Diadenosine polyphosphates are selective vasoconstrictors in human coronary artery bypass grafts

Diadenosine polyphosphates (ApnA) are released by degranulating platelets and high, local concentrations may form at sites of platelet activation. Radial artery grafts, now often used alongside the internal mammary artery in coronary artery bypass surgery, are particularly reactive to several vasoconstrictors but the response to ApnA has not been investigated. This study compared the vasoconstrictor activity of ApnA in human radial artery with other vessels commonly used as bypass grafts.

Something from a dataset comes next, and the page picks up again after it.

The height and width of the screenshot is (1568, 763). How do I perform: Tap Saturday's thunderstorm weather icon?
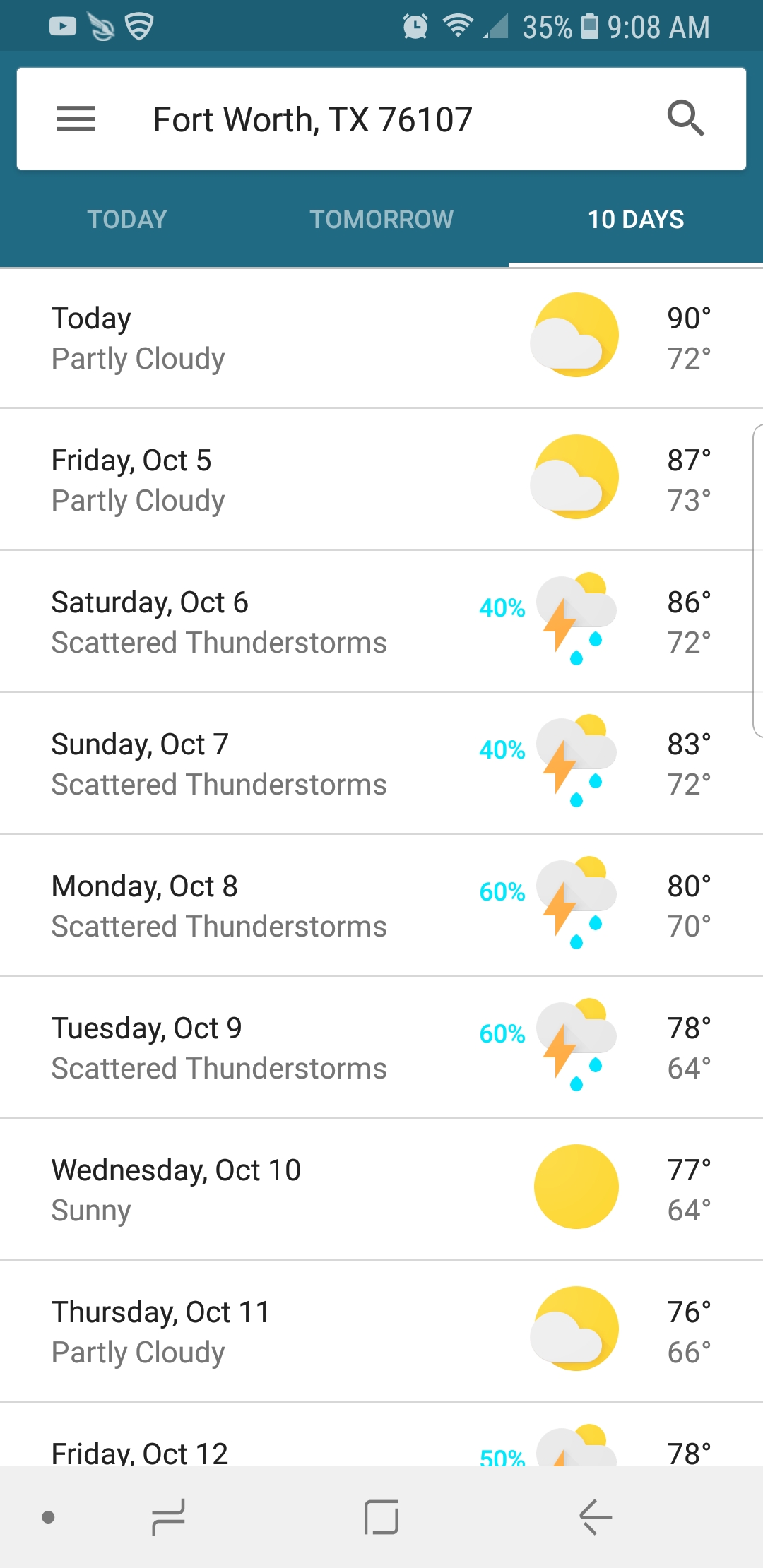[x=575, y=619]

Radial artery demonstrated robust concentration-dependent vasoconstriction to ApnA (n=4–6) at concentrations in the micromolar range. In contrast, average responses in internal mammary artery were negligible. Cross-desensitization revealed that ApnA-mediated vasoconstriction occurred via an αβmethyleneATP-sensitive receptor. Responses to both Ap5A and αβmethyleneATP were inhibited by suramin but were insensitive to the P2X1 receptor antagonist 8,8′-[Carbonylbis(imino-4,1-phenylenecarbonylimino-4,1-phenylenecarbonylimino)]bis-1,3,5-naphthalenetrisulfonic acid (NF279). Pyridoxalphosphate-6-azophenyl-2′,4′-disulphonic acid (PPADS) enhanced responses to Ap5A. Similar responses were obtained in saphenous vein. In conclusion, diadenosine polyphosphates contract radial artery and saphenous vein by an as yet uncharacterized P2X receptor but have only limited activity in internal mammary artery. The selective activity of diadenosine polyphosphates in radial artery would implicate them as potential mediators of post-operative contraction in this graft.